A sequence is defined by a_1 = 1 and a_n = 2a_{n-1} + 1 for n >= 2. Find the smallest n such that a_n > 1000.
Correct: C
The recurrence relation is a_n = 2a_{n-1} + 1.
We can rewrite this as a_n + 1 = 2a_{n-1} + 2, which simplifies to a_n + 1 = 2(a_{n-1} + 1).
Let b_n = a_n + 1. Then the recurrence relation becomes b_n = 2b_{n-1}.
This means that the sequence b_n is a geometric progression with a common ratio of 2.
The first term b_1 = a_1 + 1 = 1 + 1 = 2.
So, b_n = b_1 * 2^(n-1) = 2 * 2^(n-1) = 2^n.
Since b_n = a_n + 1, we have a_n = b_n - 1 = 2^n - 1.
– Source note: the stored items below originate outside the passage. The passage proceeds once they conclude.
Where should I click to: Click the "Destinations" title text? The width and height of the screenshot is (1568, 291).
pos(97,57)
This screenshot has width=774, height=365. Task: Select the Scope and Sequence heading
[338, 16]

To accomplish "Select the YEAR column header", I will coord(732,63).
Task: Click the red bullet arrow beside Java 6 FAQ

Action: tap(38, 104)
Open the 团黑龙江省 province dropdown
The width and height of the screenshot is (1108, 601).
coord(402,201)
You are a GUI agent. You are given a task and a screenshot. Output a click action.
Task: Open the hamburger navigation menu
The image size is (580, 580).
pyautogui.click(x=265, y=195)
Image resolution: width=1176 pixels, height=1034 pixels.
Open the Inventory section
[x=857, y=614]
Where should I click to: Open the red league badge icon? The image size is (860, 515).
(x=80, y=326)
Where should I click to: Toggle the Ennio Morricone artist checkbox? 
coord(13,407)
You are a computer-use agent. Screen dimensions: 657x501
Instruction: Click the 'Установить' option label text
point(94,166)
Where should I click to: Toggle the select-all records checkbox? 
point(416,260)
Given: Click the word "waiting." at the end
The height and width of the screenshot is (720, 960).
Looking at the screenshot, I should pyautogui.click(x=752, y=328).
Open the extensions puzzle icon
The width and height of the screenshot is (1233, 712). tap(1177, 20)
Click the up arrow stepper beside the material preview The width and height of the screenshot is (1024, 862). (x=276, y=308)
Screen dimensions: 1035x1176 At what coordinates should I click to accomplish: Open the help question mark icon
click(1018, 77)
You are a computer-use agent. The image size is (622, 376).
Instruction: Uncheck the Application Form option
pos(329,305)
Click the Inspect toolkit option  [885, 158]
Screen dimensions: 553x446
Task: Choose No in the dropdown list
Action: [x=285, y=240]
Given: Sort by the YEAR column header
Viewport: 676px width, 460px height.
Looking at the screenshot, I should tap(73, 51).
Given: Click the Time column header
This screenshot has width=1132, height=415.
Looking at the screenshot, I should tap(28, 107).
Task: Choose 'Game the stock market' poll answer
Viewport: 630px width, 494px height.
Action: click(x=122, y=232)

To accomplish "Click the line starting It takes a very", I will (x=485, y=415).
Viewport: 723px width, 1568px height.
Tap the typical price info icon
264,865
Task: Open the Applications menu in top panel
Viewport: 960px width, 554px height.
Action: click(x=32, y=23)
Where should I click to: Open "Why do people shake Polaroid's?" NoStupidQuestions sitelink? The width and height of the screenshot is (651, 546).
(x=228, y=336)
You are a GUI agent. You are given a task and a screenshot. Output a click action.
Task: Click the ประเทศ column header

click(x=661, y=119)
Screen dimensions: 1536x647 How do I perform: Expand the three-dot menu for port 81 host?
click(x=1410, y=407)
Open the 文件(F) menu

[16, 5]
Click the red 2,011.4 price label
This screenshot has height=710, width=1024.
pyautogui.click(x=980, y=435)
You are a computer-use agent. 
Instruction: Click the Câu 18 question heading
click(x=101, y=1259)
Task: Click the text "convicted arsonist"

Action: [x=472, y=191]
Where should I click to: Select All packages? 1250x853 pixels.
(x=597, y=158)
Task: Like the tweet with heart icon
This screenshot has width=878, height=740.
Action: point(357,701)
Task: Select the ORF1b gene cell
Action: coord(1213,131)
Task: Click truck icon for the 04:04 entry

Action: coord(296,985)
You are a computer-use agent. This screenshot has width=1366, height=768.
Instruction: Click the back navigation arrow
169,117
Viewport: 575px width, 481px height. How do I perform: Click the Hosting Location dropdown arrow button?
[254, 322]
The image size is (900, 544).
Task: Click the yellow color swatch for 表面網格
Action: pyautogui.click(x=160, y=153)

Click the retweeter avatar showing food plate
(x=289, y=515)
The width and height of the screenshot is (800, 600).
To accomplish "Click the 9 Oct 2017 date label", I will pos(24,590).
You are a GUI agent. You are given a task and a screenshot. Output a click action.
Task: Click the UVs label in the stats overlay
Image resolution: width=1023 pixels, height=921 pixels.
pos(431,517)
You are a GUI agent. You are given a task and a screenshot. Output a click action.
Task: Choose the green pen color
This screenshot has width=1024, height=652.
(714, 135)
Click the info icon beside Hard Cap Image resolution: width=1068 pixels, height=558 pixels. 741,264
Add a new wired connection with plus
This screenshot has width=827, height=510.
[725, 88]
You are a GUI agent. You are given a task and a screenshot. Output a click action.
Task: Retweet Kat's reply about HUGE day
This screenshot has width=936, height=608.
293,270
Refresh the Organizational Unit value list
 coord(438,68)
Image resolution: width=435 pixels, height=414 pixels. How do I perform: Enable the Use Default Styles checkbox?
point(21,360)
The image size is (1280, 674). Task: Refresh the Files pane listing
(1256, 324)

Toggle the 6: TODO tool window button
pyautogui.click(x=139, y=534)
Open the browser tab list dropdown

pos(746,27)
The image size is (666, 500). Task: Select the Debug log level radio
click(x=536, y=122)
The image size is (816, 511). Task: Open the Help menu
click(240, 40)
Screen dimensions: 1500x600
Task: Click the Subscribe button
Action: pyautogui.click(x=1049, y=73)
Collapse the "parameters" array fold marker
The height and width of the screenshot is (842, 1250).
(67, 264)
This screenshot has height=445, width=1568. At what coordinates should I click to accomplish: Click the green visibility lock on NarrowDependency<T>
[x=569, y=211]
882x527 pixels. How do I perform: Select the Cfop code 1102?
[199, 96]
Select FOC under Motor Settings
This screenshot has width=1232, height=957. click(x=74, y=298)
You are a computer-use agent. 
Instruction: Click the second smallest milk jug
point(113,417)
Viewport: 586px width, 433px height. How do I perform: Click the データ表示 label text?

We need to find the smallest n such that a_n > 1000.
So, 2^n - 1 > 1000.
2^n > 1001.
Let's check powers of 2:
2^1 = 2
2^2 = 4
2^3 = 8
2^4 = 16
2^5 = 32
2^6 = 64
2^7 = 128
2^8 = 256
2^9 = 512
2^10 = 1024
The smallest integer n for which 2^n > 1001 is n = 10.